* Description of the task
Search through the entries for the word "triangle" and copy every line that has it.

+++ Stored data +++

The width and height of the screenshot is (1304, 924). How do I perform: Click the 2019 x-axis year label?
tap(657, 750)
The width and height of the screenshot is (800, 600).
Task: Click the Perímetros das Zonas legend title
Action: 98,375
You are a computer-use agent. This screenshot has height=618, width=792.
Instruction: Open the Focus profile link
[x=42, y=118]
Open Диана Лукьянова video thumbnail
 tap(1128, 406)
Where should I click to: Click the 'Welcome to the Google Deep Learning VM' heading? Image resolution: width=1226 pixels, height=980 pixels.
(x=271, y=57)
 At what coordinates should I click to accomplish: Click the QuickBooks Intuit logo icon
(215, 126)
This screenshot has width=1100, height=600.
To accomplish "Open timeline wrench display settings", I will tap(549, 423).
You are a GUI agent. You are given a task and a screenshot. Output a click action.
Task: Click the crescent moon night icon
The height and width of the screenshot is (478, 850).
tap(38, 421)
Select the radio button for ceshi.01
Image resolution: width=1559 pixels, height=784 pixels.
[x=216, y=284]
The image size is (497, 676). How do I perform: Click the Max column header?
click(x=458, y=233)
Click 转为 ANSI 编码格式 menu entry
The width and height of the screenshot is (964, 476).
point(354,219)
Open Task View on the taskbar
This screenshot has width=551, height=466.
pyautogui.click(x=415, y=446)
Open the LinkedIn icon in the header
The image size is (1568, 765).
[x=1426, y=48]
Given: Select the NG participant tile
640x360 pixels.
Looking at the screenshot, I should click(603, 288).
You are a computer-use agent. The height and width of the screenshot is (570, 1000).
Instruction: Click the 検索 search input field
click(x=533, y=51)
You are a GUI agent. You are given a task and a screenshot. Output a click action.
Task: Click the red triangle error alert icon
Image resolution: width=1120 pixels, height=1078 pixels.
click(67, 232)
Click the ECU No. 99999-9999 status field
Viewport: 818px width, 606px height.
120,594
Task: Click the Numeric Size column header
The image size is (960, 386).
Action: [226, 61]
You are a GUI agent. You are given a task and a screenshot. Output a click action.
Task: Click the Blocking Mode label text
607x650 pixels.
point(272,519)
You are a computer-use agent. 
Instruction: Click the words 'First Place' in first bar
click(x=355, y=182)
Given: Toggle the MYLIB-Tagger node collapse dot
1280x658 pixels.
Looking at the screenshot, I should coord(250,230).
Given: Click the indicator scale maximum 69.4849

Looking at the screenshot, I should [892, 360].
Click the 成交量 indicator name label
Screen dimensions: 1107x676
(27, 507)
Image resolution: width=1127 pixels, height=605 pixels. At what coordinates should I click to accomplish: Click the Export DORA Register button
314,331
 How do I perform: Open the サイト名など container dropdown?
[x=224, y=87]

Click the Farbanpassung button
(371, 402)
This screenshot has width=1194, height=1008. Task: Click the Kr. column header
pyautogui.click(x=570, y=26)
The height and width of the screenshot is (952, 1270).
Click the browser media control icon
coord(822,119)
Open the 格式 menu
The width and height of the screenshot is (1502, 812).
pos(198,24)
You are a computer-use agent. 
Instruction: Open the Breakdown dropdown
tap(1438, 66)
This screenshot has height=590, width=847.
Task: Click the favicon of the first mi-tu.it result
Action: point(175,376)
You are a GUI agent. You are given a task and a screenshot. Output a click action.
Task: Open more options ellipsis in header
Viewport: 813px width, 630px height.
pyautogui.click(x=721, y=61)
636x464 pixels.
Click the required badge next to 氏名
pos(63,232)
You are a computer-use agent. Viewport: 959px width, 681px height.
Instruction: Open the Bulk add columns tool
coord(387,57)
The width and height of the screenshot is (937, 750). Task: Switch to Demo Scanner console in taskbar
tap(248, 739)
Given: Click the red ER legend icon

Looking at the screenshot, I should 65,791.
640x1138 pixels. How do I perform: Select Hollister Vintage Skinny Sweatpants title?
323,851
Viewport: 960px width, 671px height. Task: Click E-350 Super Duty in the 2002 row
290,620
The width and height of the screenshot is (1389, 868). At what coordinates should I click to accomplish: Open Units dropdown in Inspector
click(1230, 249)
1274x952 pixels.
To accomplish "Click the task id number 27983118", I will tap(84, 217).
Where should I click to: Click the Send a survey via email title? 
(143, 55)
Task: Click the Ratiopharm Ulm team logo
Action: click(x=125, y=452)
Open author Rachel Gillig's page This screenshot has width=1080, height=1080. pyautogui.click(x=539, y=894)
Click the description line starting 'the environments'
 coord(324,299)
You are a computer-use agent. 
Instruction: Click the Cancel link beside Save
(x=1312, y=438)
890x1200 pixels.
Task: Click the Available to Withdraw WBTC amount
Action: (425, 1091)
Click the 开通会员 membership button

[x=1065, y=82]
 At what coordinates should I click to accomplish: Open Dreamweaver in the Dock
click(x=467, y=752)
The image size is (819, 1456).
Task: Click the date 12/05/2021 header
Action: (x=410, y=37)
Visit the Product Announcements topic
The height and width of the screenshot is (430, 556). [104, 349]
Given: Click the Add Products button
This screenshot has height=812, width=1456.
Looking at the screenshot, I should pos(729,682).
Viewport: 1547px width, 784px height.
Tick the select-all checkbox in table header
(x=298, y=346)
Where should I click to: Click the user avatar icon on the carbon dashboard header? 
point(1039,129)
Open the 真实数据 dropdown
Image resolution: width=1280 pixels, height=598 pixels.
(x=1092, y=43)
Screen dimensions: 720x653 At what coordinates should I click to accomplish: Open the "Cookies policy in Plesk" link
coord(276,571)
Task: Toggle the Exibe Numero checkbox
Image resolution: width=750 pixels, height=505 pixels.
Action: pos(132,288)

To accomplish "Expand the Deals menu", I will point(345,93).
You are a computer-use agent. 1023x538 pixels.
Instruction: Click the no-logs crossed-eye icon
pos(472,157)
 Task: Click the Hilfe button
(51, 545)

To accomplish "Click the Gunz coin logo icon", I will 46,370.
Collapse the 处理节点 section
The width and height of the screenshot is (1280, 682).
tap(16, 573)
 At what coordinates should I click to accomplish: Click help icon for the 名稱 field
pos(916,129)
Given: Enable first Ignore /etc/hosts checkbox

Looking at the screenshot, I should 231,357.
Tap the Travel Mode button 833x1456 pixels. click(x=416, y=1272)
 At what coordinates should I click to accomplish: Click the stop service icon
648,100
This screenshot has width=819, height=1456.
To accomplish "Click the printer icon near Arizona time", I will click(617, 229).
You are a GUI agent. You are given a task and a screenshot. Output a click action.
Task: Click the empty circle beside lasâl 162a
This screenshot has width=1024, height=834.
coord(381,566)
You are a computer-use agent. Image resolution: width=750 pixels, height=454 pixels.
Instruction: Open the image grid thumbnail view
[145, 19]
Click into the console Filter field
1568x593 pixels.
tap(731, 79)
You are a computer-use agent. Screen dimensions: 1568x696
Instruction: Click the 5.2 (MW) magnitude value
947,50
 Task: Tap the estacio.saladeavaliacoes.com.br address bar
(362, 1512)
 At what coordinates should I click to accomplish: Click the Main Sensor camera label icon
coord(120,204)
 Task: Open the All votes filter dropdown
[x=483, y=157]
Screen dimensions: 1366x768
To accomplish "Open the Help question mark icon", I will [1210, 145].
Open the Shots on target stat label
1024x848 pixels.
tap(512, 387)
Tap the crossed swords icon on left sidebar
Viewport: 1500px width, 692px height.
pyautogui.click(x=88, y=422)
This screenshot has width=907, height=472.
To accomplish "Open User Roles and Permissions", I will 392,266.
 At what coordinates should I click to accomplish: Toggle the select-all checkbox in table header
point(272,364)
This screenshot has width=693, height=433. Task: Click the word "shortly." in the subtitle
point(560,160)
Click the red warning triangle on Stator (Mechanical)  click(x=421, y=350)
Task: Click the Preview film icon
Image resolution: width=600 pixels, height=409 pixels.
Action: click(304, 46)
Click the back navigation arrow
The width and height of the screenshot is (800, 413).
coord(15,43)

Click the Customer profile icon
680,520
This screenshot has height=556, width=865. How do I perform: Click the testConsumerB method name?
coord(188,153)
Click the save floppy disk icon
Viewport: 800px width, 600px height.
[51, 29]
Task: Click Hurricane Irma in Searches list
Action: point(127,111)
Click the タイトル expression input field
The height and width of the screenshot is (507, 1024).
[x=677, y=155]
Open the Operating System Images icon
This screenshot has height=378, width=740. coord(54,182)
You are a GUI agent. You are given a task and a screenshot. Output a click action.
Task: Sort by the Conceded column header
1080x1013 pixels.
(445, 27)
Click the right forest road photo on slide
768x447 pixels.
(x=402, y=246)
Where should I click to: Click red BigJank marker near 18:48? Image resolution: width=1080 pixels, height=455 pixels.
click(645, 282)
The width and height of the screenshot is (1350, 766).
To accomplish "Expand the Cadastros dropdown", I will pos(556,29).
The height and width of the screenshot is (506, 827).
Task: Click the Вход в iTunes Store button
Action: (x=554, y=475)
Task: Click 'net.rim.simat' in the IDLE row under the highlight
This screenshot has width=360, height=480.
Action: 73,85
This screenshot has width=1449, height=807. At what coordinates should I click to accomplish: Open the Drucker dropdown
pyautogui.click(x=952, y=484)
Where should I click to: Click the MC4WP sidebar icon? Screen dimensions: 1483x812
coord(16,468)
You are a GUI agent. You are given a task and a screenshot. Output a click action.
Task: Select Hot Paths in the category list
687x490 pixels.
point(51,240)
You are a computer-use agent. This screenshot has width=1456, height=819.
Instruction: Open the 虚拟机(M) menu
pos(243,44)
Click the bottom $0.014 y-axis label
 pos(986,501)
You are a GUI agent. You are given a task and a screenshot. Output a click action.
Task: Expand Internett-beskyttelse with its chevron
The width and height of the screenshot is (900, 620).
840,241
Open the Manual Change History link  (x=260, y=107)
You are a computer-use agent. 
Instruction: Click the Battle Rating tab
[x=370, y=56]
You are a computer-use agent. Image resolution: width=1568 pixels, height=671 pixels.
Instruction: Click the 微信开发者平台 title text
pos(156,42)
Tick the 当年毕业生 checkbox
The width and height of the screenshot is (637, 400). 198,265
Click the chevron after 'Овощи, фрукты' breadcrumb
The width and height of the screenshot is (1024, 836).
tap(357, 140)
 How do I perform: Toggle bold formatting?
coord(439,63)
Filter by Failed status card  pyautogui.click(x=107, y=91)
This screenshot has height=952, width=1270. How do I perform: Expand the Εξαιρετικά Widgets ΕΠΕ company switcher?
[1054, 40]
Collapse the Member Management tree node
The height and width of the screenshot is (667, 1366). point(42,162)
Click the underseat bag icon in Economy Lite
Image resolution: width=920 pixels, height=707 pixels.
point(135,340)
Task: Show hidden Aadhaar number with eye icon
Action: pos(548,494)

+++

* Answer for this exercise
Task: Click the red triangle error alert icon
Click the red warning triangle on Stator (Mechanical)  click(x=421, y=350)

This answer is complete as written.